Friday, January 4, 2013

The Story I Don't Get to Tell...Yet

Driving on the beltway my brain was writing a post. Selecting choice words and metaphors to tell the story I just knew I was going to be able to write after I left the doctor's office. With great confidence my story went something like this...

Girl takes a test. Doctor calls. Girl retakes test. Doctor calls. Girl's worried. Girl has to have a more invasive test. Doctor tells girl everything looks fine. Doctor and girl smile in relief. Girl gets ice cream to celebrate results.

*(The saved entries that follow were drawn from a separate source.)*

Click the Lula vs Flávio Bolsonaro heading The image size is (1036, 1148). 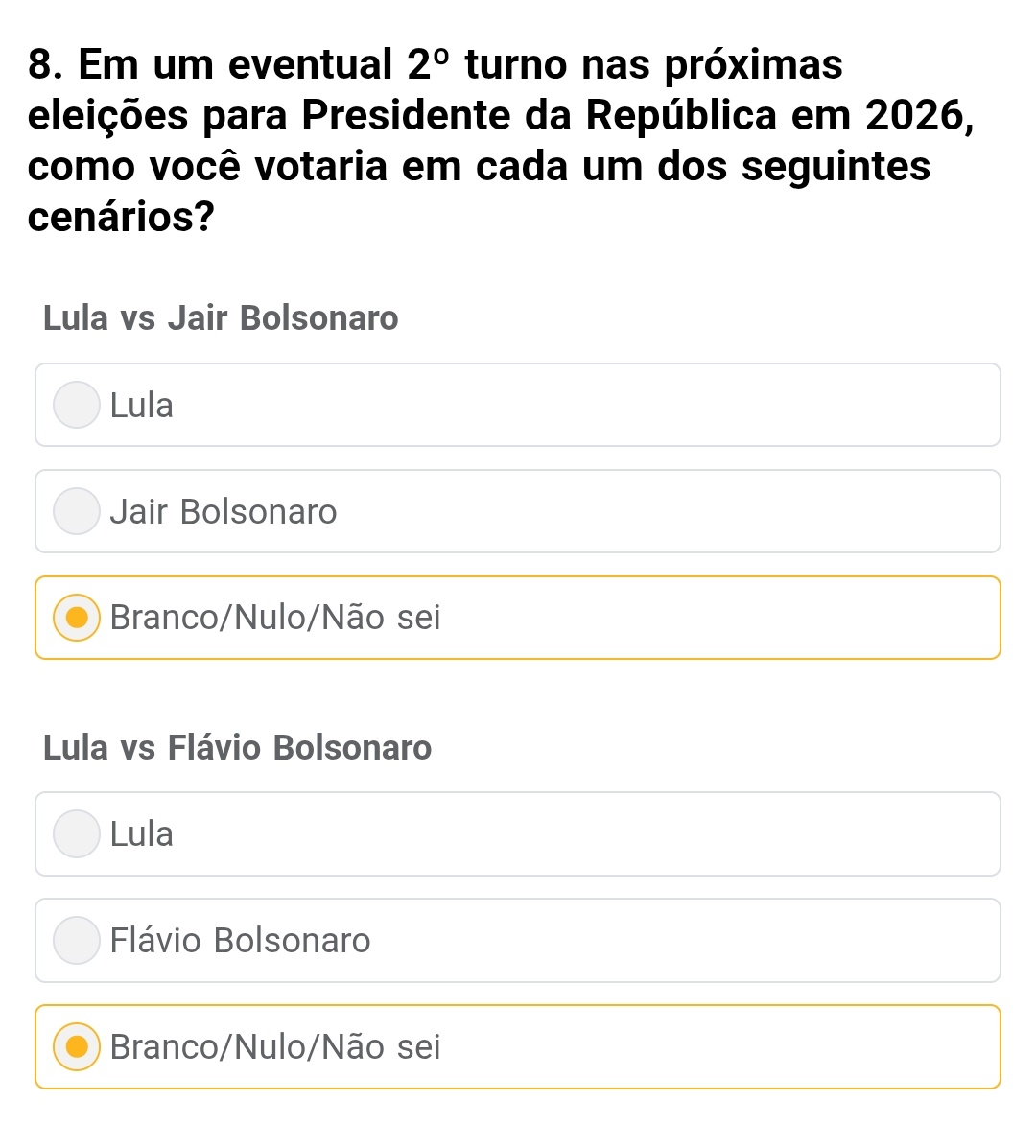[x=238, y=747]
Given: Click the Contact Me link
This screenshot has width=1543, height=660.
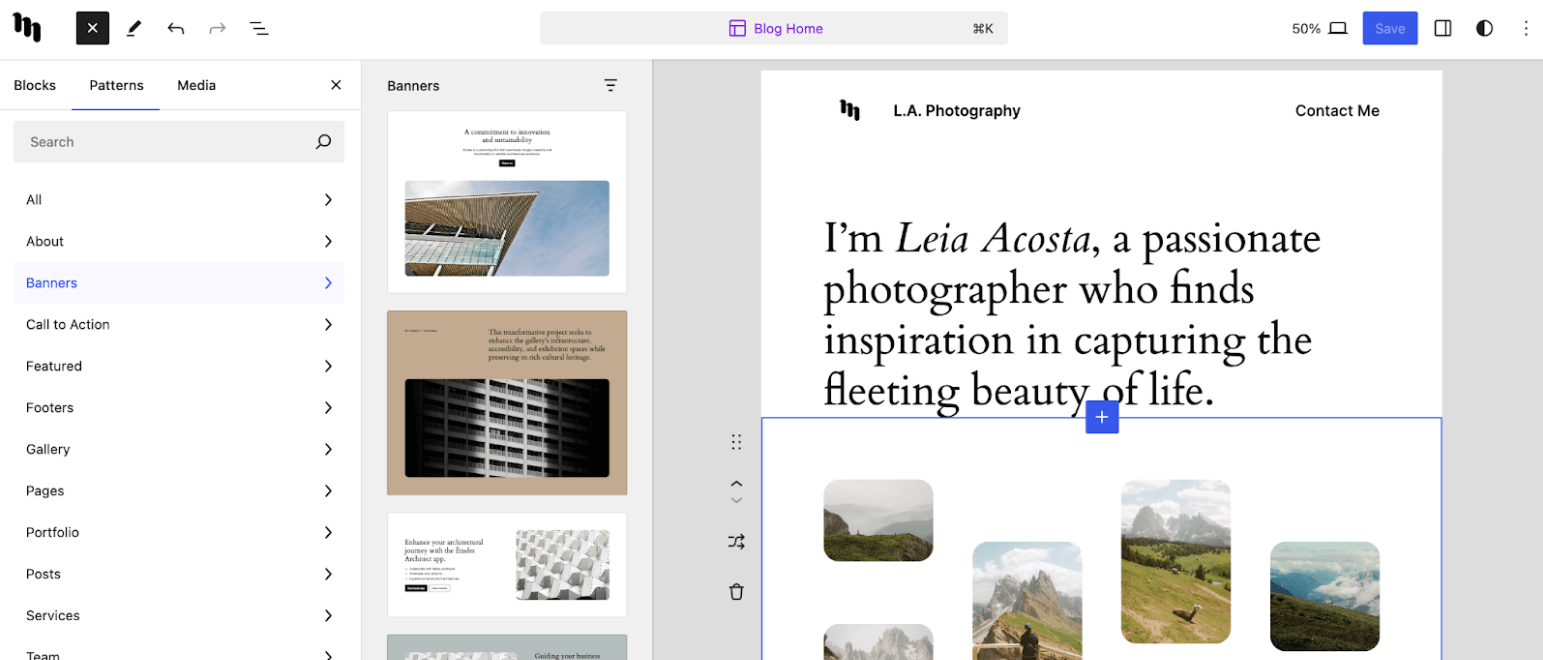Looking at the screenshot, I should [1336, 111].
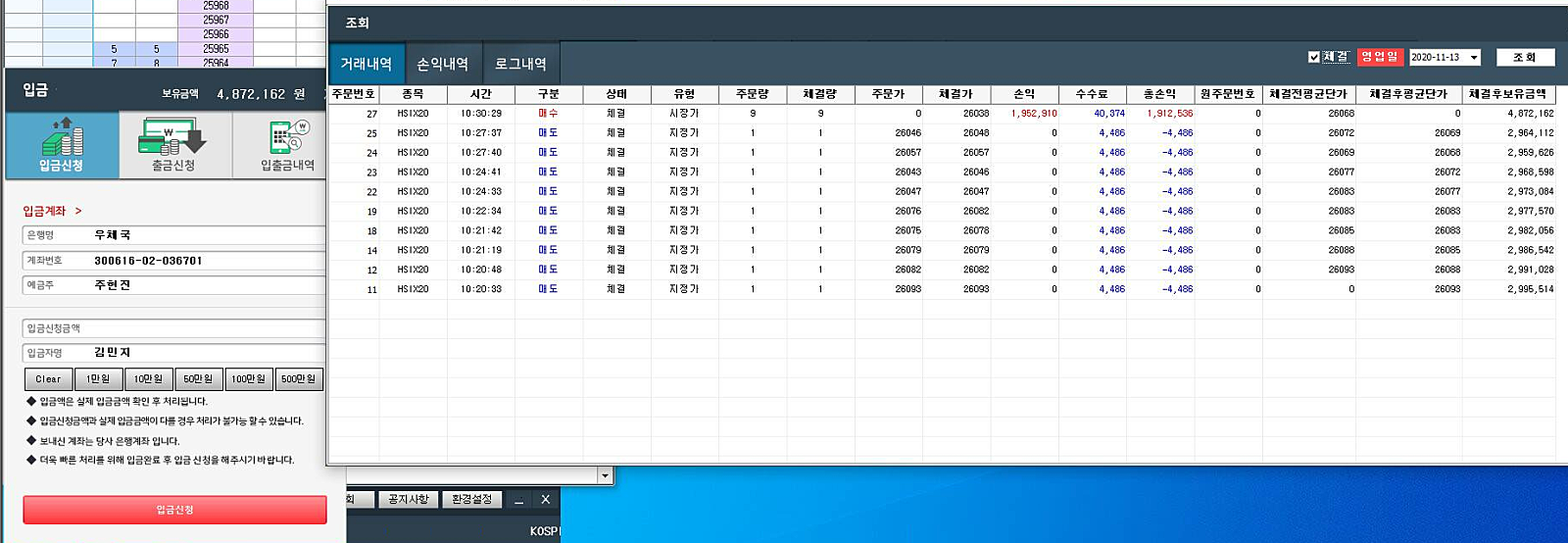Viewport: 1568px width, 543px height.
Task: Open the 입출금내역 transaction history icon
Action: coord(287,144)
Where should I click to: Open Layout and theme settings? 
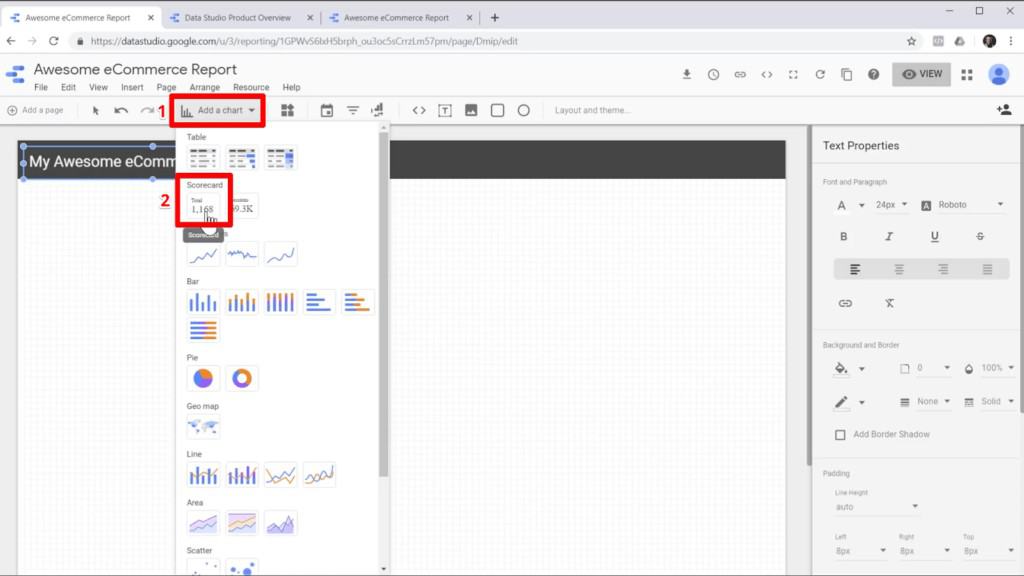[x=592, y=110]
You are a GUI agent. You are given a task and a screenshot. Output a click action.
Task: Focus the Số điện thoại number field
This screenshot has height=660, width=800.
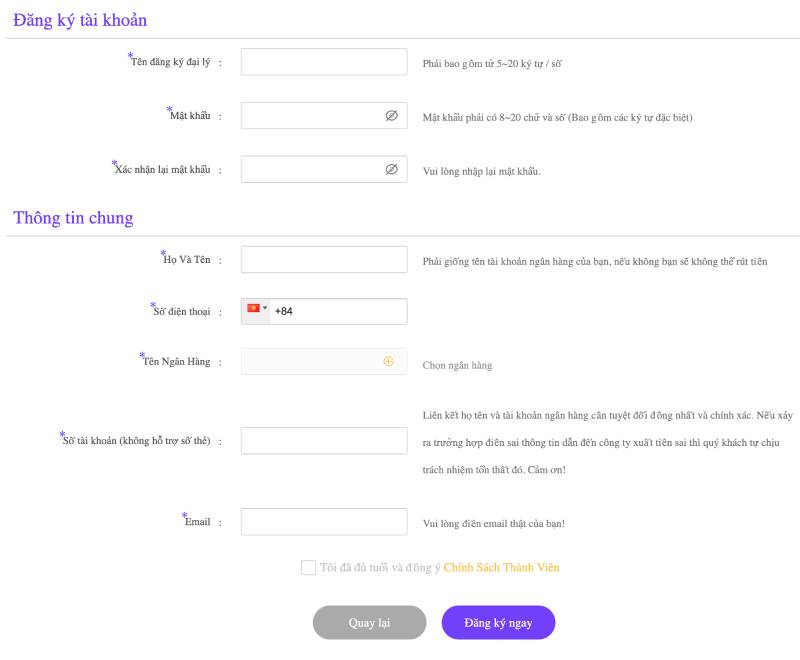[338, 311]
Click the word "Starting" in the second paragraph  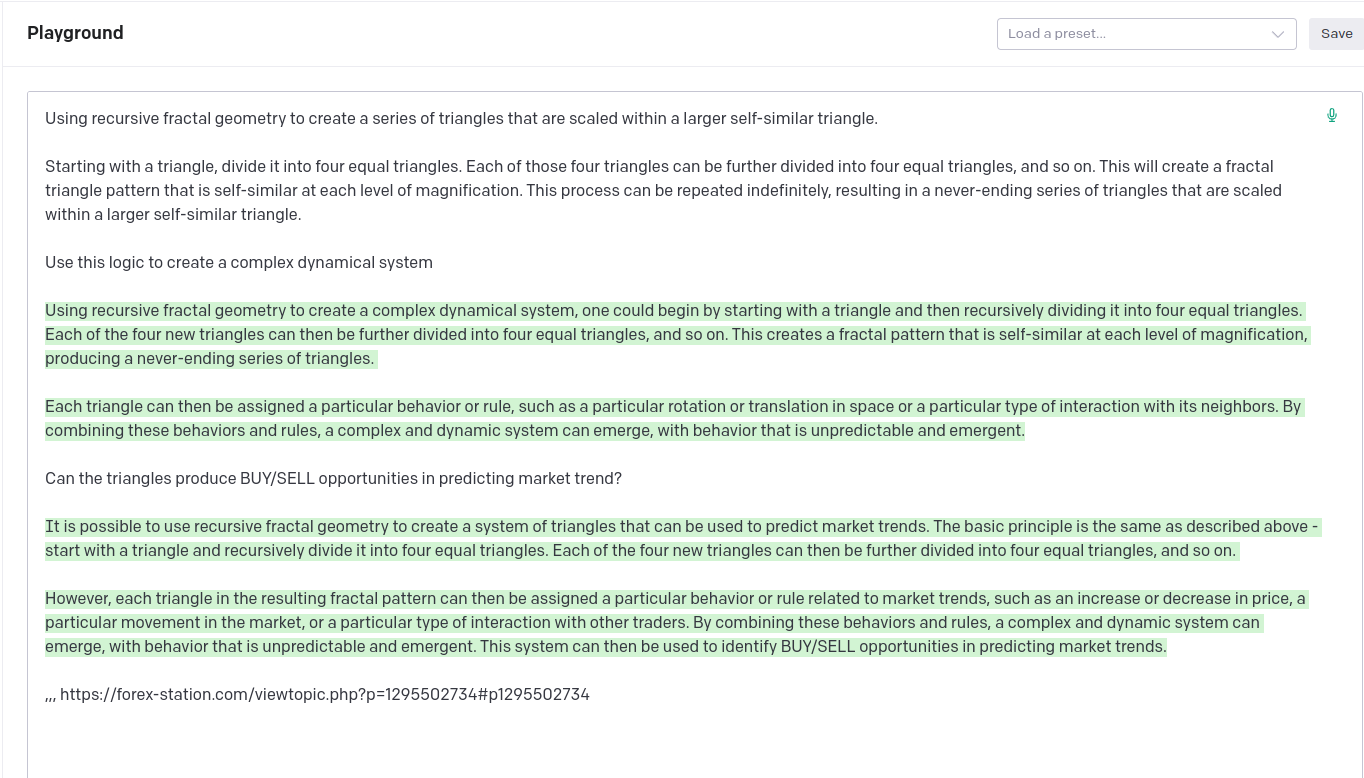point(76,167)
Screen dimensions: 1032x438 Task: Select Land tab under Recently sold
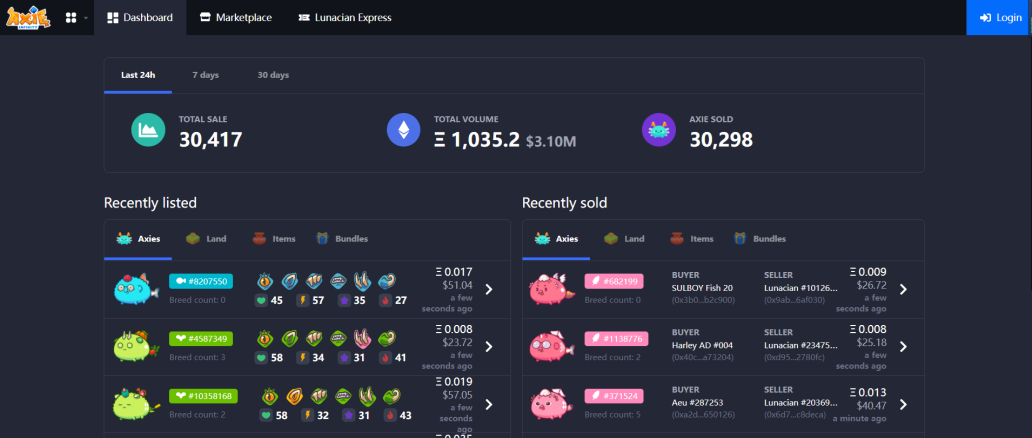coord(625,239)
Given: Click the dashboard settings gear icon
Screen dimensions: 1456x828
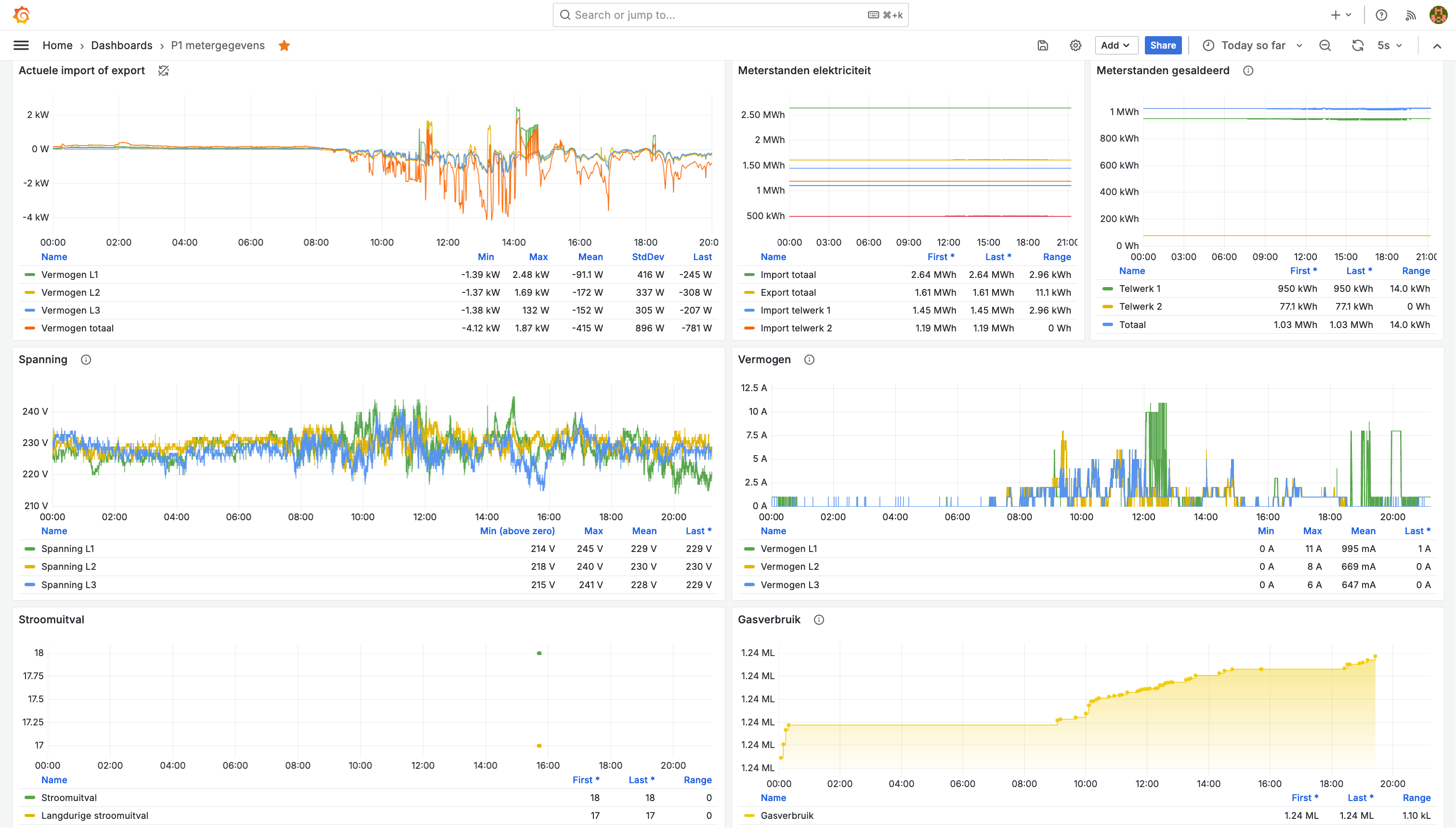Looking at the screenshot, I should pos(1075,45).
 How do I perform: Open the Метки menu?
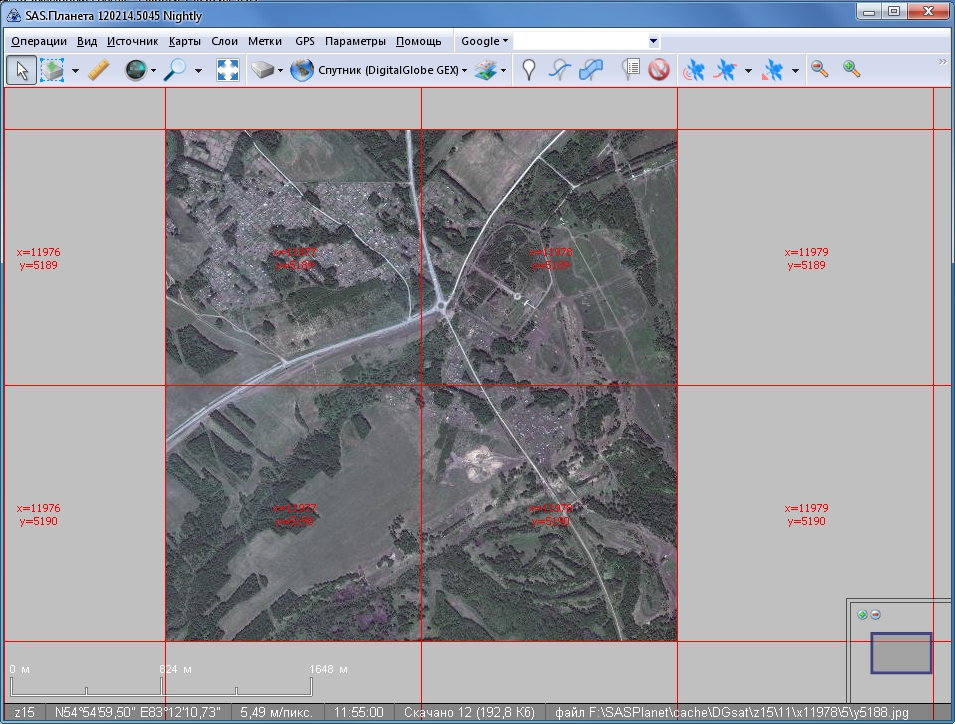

Unfortunately, I don't get to tell that story. I didn't celebrate with ice cream after yesterday's doctor visit. Instead, I get to wait and worry six more months. For six months I get to stew about the cells in my body, anxious abut what they are doing, wondering if the abnormal cells have been eliminated yet. For six more months I will tell myself the same as the past three, odds are in my favor and everything is going to be just fine. Except it isn't always.


  1. ((((hugs))))

    Waiting can kiss my ass.

  2. Happy thought, hugs, a tray of brownies and a box of wine! That's what I can do for now, but I wish it were more. As a nurse I can put on my professional voice and let you know that everything will be alright, that you're young, strong and odds are in your favor. When nurses say that, I want to punch them in the nose. So I'll pray and send you happy thoughts and offer to translate any wacky doctor-talk that might be confusing.